→ The task
The span to be transcribed begins with the line that contains "Given: Close the Auto-increment Column dialog" and ends with the last line of the listing; copy it exactly and include nothing else.

→ Material for the task
*** Begin section ***

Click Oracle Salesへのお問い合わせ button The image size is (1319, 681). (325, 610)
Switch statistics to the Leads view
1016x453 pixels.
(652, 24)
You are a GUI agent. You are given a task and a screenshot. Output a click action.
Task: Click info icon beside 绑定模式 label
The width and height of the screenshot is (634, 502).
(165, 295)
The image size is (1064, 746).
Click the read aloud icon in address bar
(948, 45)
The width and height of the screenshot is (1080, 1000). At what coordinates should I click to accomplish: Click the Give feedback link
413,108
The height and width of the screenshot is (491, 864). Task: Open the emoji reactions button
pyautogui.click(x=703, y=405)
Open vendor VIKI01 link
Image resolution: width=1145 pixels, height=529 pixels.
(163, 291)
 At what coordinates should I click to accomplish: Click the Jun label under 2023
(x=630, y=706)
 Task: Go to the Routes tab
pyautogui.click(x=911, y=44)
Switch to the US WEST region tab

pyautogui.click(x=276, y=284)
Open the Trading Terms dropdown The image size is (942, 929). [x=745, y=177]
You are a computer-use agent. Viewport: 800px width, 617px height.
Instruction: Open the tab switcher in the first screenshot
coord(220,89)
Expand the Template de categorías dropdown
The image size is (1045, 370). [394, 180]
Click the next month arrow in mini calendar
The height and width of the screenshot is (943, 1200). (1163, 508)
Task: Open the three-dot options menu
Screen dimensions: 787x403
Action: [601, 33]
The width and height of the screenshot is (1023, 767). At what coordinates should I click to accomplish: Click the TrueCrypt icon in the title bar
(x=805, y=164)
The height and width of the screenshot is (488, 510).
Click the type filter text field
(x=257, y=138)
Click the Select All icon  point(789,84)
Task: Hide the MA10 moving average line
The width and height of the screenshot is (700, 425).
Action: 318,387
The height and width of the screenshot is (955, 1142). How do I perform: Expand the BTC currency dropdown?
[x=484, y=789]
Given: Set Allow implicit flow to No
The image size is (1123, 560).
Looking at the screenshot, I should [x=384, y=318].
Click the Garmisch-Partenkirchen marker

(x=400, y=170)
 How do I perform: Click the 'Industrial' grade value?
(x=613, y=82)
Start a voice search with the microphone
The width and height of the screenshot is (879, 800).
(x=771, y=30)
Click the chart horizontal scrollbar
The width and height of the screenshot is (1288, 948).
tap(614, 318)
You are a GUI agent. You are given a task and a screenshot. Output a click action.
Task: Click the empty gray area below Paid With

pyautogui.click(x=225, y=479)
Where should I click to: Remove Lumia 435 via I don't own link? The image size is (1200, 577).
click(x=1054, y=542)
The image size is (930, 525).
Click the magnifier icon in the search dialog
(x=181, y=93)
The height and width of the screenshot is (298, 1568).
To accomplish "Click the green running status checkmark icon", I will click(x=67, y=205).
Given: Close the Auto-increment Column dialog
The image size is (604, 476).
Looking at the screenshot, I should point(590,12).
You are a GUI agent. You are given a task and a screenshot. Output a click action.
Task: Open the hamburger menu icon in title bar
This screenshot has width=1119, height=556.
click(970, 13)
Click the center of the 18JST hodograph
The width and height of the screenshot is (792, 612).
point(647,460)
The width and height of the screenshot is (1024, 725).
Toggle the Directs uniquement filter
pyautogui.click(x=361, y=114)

*** End section ***

→ Exercise answer
Given: Close the Auto-increment Column dialog
The image size is (604, 476).
Looking at the screenshot, I should point(590,12).
You are a GUI agent. You are given a task and a screenshot. Output a click action.
Task: Open the hamburger menu icon in title bar
This screenshot has width=1119, height=556.
click(970, 13)
Click the center of the 18JST hodograph
The width and height of the screenshot is (792, 612).
point(647,460)
The width and height of the screenshot is (1024, 725).
Toggle the Directs uniquement filter
pyautogui.click(x=361, y=114)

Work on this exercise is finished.